Case A 10 hours of Internet Training | Case B 10 hours of SOP Training | Case C 20 hours of SOP Training | Comparisons/Observations | |
---|---|---|---|---|
Race/Gender | African American/Female | African American/Male | African American/Male | Similar |
Age (years) | 50 | 55 | 59 | Similar |
Education (years) | 13 | 11 | 14 | Similar |
Income | $0 – $10,000 USD | $0 – $10,000 USD | $0 – $10,000 USD | Similar |
Reported CD4+ T Lymphocyte Count | 625 cells/mm3 | 370 cells/mm3 | 758 cells/mm3 | Not AIDS |
Reported HIV Viral Load | Undetectable | Don’t Know | Undetectable | Controlled |
Comorbidities/Lifestyle | Smokes Non-Drinker | Hypertension Smokes Non-Drinker | Migraines Anxiety | |
Days Between Baseline and Posttest | 70 | 86 | 62 | Similar |
Days Between Last Training Date and Posttest | 23 | 30 | 28 | Similar |
Frascati Criteria CR | ||||
CR Baseline | 5 | 5 | 5 | Case C no longer has HAND |
CR Posttest | 5 | 5 | 4 | |
CR Improvement | 0 | 0 | −1 | |
UFOV® Baseline | 667 | 1,084 | 1,031 | Cases B & C improved the most |
UFOV® Posttest | 480 | 634 | 248 | |
UFOV® Improvement | −187 | −450 | −783 |
Note. CR = Clinical Rating; HAND = HIV-Associated Neurocognitive Disorder; SOP = Speed of Processing; UFOV® = Useful Field of View; USD = U.S. dollars.
Results
All three cases were African Americans 50 to 59 years of age with similar education and income levels. Participants did not have AIDS (self-reported CD4+ T lymphocyte count > 200 cells/mm3). Only the participant who received 20 hours of SOP training no longer met the criteria of HAND at posttest, as indicated by a 1-point improvement in his clinical rating. Participants in the SOP arms improved noticeably more on UFOV® by 450 ms to 783 ms compared to the Internet (control) participant (187 ms).
Discussion
Our case comparison study reflects an explicit hypothesis of the parent R01 study: that dosage (amount of training) represents an important consideration in improving cognitive function.

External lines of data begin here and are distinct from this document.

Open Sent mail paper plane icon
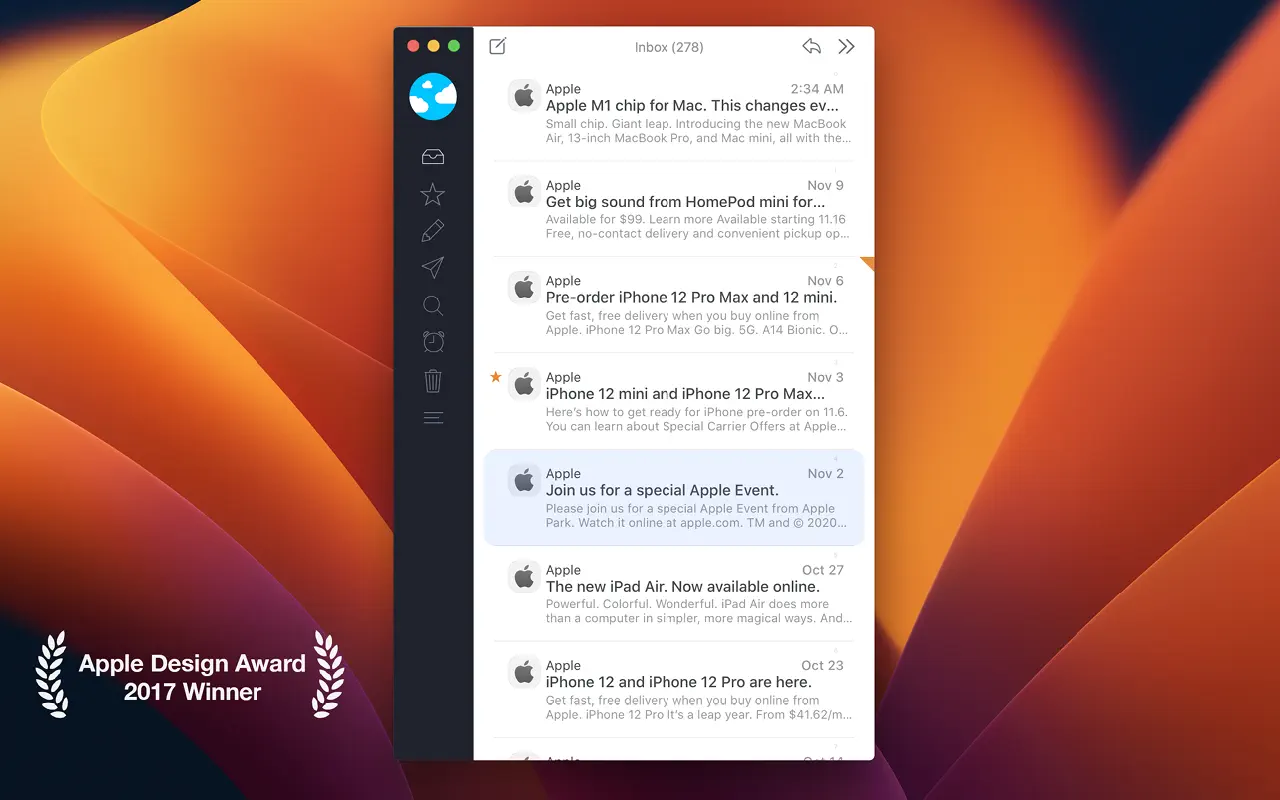This screenshot has height=800, width=1280. tap(433, 268)
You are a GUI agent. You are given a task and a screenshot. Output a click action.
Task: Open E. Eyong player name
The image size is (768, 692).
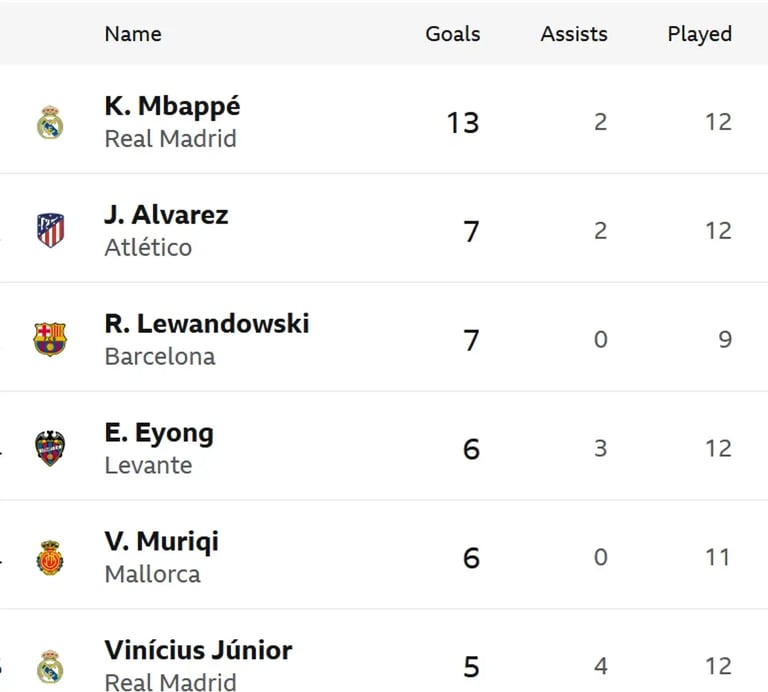click(x=159, y=433)
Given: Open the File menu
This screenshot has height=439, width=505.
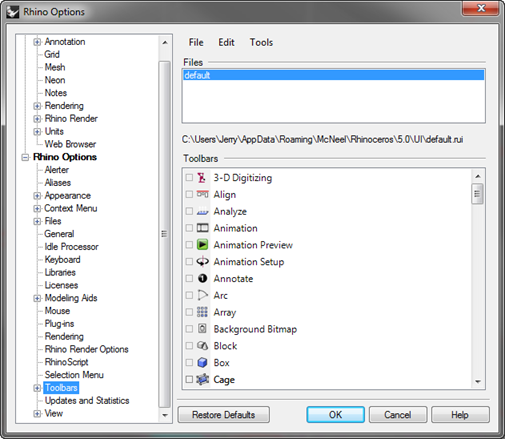Looking at the screenshot, I should click(196, 42).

The participant who received 20 hours of SOP training (Case C) had larger SOP gains than the participant who received 10 hours of SOP training (Case B), and both had larger gains than the control group (Case A). In addition, both cases B and C improved remarkably on the UFOV® test (450 ms improvement for 10 hours of SOP training and 783 ms improvement for 20 hours of SOP training). In the gerontology literature, improvement on this test is the hallmark of this cognitive training, which also reflects better driving ability in older adults (Ross et al., 2016). The larger parent study is currently gathering self-rated driving data, driving simulator data, and driving records from the division of motor vehicles to examine the effects of SOP training over a 5-year period. As observed in previous studies with older adults who completed this training, it is expected that older adults with HIV who engage in SOP training will likewise improve their driving behavior over time by being able to process information more quickly and efficiently as they drive.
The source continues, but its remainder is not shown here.